= WORK ITEM =
Down to the last line, repeat the records exactly.

= GIVEN DATA =
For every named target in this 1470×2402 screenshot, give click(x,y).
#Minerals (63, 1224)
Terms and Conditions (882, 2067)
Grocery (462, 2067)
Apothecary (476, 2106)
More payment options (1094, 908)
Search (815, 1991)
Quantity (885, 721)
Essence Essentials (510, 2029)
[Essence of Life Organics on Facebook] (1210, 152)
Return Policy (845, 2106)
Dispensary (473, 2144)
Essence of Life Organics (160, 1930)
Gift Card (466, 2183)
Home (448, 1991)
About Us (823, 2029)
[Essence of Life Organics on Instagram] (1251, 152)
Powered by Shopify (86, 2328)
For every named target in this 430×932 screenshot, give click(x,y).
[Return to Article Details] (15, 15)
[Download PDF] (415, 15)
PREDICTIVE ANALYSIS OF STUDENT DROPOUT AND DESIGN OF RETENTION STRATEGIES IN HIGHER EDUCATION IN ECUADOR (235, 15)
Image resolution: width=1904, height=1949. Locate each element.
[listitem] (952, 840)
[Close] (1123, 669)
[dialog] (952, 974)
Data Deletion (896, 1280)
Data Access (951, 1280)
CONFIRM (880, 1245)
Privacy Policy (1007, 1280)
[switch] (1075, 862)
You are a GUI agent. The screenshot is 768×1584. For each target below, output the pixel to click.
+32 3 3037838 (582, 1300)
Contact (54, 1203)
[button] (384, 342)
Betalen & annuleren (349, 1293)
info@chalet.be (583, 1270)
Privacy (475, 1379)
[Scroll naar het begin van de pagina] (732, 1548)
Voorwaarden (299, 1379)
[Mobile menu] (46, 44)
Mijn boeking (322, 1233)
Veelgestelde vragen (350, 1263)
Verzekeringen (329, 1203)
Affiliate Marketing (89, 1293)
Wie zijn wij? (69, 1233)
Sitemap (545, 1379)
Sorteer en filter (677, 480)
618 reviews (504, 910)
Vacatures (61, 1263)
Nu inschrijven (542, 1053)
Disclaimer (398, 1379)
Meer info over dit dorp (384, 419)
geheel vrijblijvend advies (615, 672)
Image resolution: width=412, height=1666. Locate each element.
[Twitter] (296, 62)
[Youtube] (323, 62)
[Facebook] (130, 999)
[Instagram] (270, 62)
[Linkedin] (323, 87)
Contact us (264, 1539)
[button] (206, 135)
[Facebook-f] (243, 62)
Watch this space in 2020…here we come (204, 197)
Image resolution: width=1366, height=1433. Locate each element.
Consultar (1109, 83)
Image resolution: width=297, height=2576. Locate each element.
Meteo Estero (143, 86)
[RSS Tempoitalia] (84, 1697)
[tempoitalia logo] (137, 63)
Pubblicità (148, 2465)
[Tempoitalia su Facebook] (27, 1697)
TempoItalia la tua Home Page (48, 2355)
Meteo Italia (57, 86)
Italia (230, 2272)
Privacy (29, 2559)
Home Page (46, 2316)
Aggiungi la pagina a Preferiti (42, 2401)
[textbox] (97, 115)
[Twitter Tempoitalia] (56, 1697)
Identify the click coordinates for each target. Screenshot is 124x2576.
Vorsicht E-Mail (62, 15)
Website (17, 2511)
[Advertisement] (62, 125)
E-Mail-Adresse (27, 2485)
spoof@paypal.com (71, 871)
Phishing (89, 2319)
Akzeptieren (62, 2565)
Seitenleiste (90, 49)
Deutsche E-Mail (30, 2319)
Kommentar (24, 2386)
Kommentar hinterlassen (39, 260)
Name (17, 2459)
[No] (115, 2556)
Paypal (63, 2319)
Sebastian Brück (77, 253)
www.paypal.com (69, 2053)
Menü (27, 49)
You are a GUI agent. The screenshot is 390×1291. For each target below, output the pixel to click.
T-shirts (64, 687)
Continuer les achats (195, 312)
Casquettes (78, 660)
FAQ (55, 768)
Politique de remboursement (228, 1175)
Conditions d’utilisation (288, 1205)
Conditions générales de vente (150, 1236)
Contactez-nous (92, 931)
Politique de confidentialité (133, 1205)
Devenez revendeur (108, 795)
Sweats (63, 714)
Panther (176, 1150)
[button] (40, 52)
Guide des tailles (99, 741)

= EXERCISE OUTPUT =
For every named target in this 1470×2402 screenshot, give click(x,y).
#Minerals (63, 1224)
Terms and Conditions (882, 2067)
Grocery (462, 2067)
Apothecary (476, 2106)
More payment options (1094, 908)
Search (815, 1991)
Quantity (885, 721)
Essence Essentials (510, 2029)
[Essence of Life Organics on Facebook] (1210, 152)
Return Policy (845, 2106)
Dispensary (473, 2144)
Essence of Life Organics (160, 1930)
Gift Card (466, 2183)
Home (448, 1991)
About Us (823, 2029)
[Essence of Life Organics on Instagram] (1251, 152)
Powered by Shopify (86, 2328)
For every named target in this 430×932 screenshot, give click(x,y).
[Return to Article Details] (15, 15)
[Download PDF] (415, 15)
PREDICTIVE ANALYSIS OF STUDENT DROPOUT AND DESIGN OF RETENTION STRATEGIES IN HIGHER EDUCATION IN ECUADOR (235, 15)
Image resolution: width=1904, height=1949. Locate each element.
[listitem] (952, 840)
[Close] (1123, 669)
[dialog] (952, 974)
Data Deletion (896, 1280)
Data Access (951, 1280)
CONFIRM (880, 1245)
Privacy Policy (1007, 1280)
[switch] (1075, 862)
You are a GUI agent. The screenshot is 768×1584. For each target below, output the pixel to click.
+32 3 3037838 (582, 1300)
Contact (54, 1203)
[button] (384, 342)
Betalen & annuleren (349, 1293)
info@chalet.be (583, 1270)
Privacy (475, 1379)
[Scroll naar het begin van de pagina] (732, 1548)
Voorwaarden (299, 1379)
[Mobile menu] (46, 44)
Mijn boeking (322, 1233)
Veelgestelde vragen (350, 1263)
Verzekeringen (329, 1203)
Affiliate Marketing (89, 1293)
Wie zijn wij? (69, 1233)
Sitemap (545, 1379)
Sorteer en filter (677, 480)
618 reviews (504, 910)
Vacatures (61, 1263)
Nu inschrijven (542, 1053)
Disclaimer (398, 1379)
Meer info over dit dorp (384, 419)
geheel vrijblijvend advies (615, 672)
Image resolution: width=412, height=1666. Locate each element.
[Twitter] (296, 62)
[Youtube] (323, 62)
[Facebook] (130, 999)
[Instagram] (270, 62)
[Linkedin] (323, 87)
Contact us (264, 1539)
[button] (206, 135)
[Facebook-f] (243, 62)
Watch this space in 2020…here we come (204, 197)
Image resolution: width=1366, height=1433. Locate each element.
Consultar (1109, 83)
Image resolution: width=297, height=2576. Locate each element.
Meteo Estero (143, 86)
[RSS Tempoitalia] (84, 1697)
[tempoitalia logo] (137, 63)
Pubblicità (148, 2465)
[Tempoitalia su Facebook] (27, 1697)
TempoItalia la tua Home Page (48, 2355)
Meteo Italia (57, 86)
Italia (230, 2272)
Privacy (29, 2559)
Home Page (46, 2316)
Aggiungi la pagina a Preferiti (42, 2401)
[textbox] (97, 115)
[Twitter Tempoitalia] (56, 1697)
Identify the click coordinates for each target. Screenshot is 124x2576.
Vorsicht E-Mail (62, 15)
Website (17, 2511)
[Advertisement] (62, 125)
E-Mail-Adresse (27, 2485)
spoof@paypal.com (71, 871)
Phishing (89, 2319)
Akzeptieren (62, 2565)
Seitenleiste (90, 49)
Deutsche E-Mail (30, 2319)
Kommentar (24, 2386)
Kommentar hinterlassen (39, 260)
Name (17, 2459)
[No] (115, 2556)
Paypal (63, 2319)
Sebastian Brück (77, 253)
www.paypal.com (69, 2053)
Menü (27, 49)
You are a GUI agent. The screenshot is 390×1291. For each target below, output the pixel to click.
T-shirts (64, 687)
Continuer les achats (195, 312)
Casquettes (78, 660)
FAQ (55, 768)
Politique de remboursement (228, 1175)
Conditions d’utilisation (288, 1205)
Conditions générales de vente (150, 1236)
Contactez-nous (92, 931)
Politique de confidentialité (133, 1205)
Devenez revendeur (108, 795)
Sweats (63, 714)
Panther (176, 1150)
[button] (40, 52)
Guide des tailles (99, 741)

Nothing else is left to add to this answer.